Looking back to Earth’s past, he used a statistical method called astrochronology to reconstruct the history of the solar system and understand the Earth’s geologic past:
“One of our ambitions was to use astrochronology to tell time in the most distant past, to develop very ancient geological time scales. We want to be able to study rocks that are billions of years old in a way that is comparable to how we study modern geologic processes.”
In 2017, Meyers and his colleagues studied sediments from a 90 million-year-old rock formation which revealed how climate changed on Earth – based on how it orbited around the Sun. Meyers explained that the further they went back into time, the less accurate were their findings.
Today, the Earth moves 3.82 centimeters per year. Using this date, scientists calculated what would have been the speed in the past. Meyers explained that “beyond about 1.5 billion years ago, the moon would have been close enough that its gravitational interactions with the Earth would have ripped the moon apart.” But they all know that the moon is 4.5 billion years old.
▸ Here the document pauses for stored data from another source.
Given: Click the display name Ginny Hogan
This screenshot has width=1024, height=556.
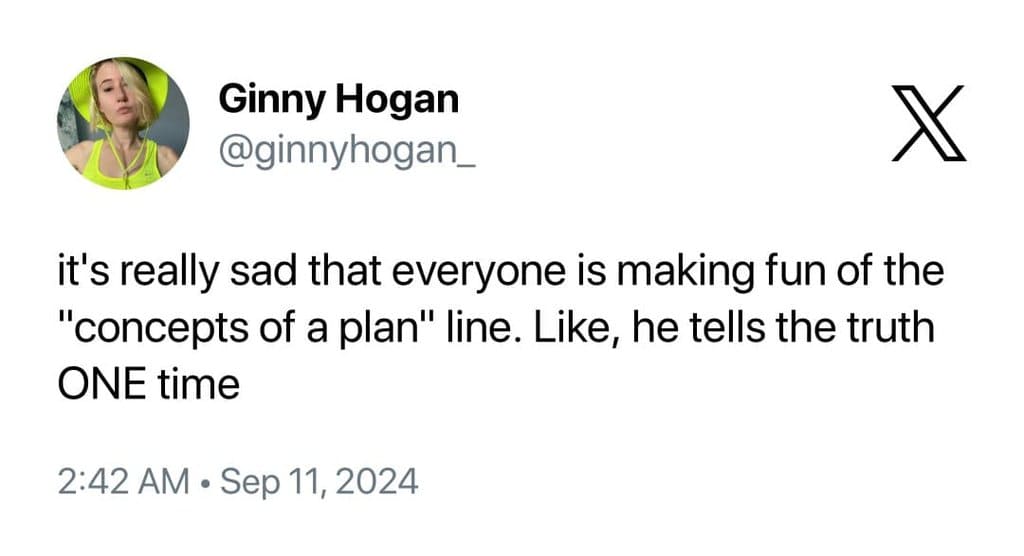Looking at the screenshot, I should (338, 99).
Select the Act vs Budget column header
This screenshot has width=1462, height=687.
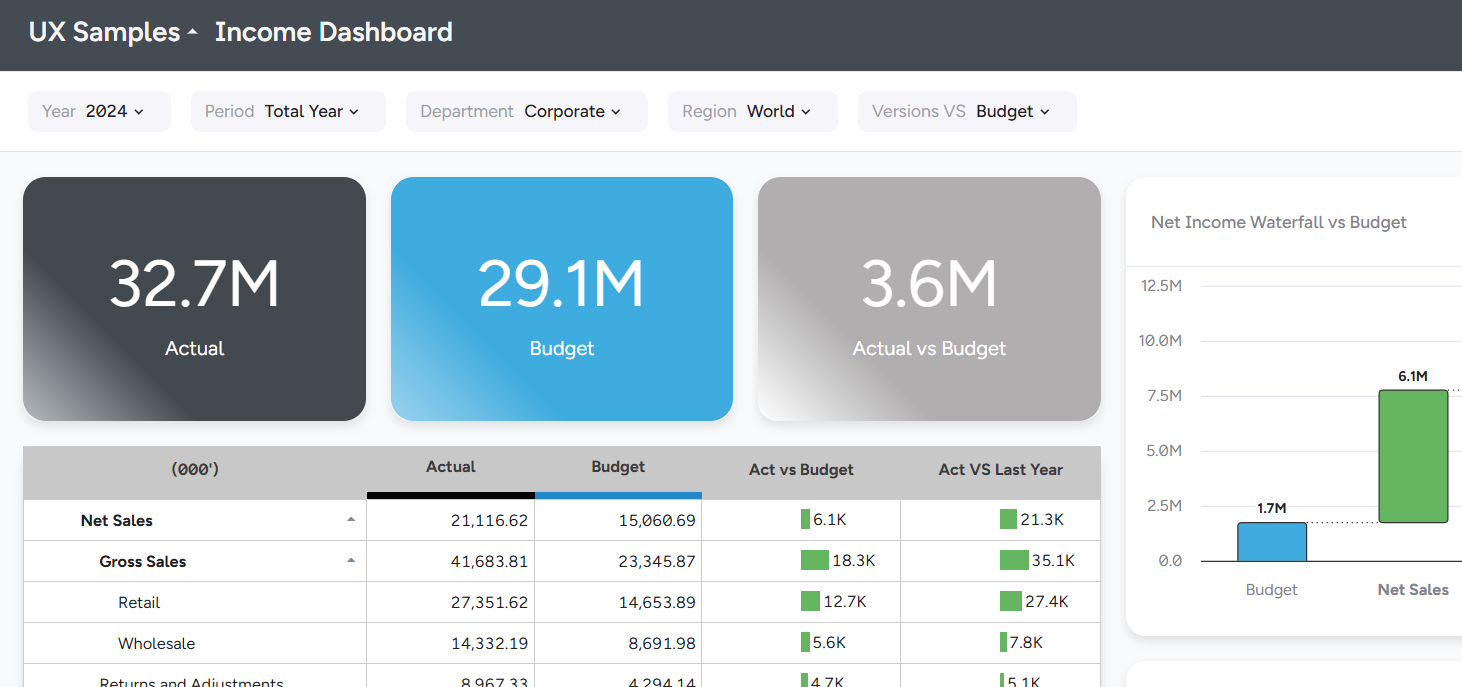point(801,470)
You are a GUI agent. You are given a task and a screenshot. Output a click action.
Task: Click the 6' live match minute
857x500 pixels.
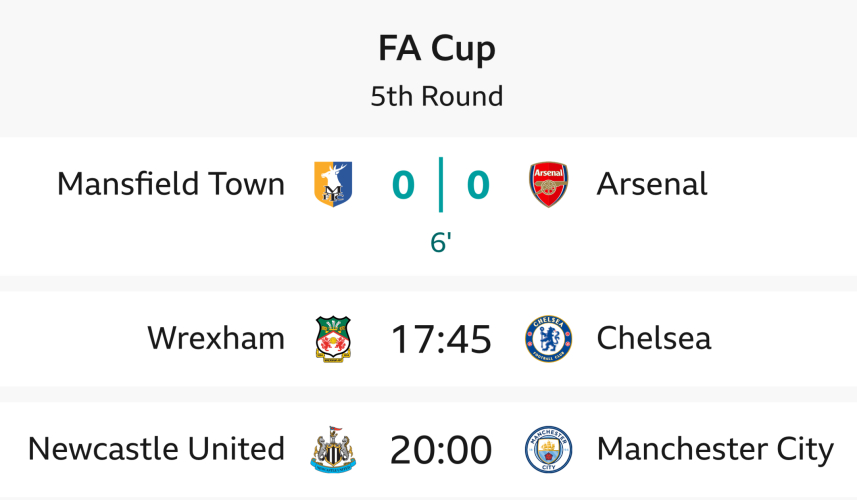point(440,242)
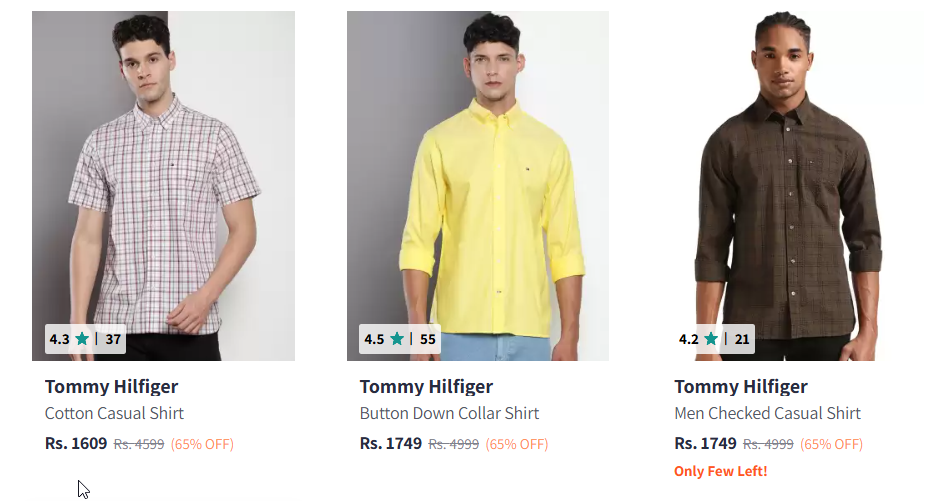Click the Only Few Left! label
Image resolution: width=937 pixels, height=501 pixels.
720,471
“A Solution Looking for a Problem”
So, Meyers and his colleagues had to find a different way to account for what happened in the solar system billions of years ago. One day, as Meyers went to Columbia University’s Lamont-Doherty Earth Observatory and gave a speech, he met Alberto Malinverno, Lamont Research Professor at Columbia. Malinverno said:
“I was sitting there when I said to myself, ‘I think I know how to do it! Let’s get together!’ It was exciting because, in a way, you dream of this all the time; I was a solution looking for a problem.”
That’s how Meyers and Malinverno teamed up to find a new statistical method to solve the uncertainty. They used astronomical theory, geologic data and a statistical approach called Bayesian inversion.
Testing the approach on two rock layers, they found the answer. Malinverno said that:
“In the future, we want to expand the work into different intervals of geologic time.”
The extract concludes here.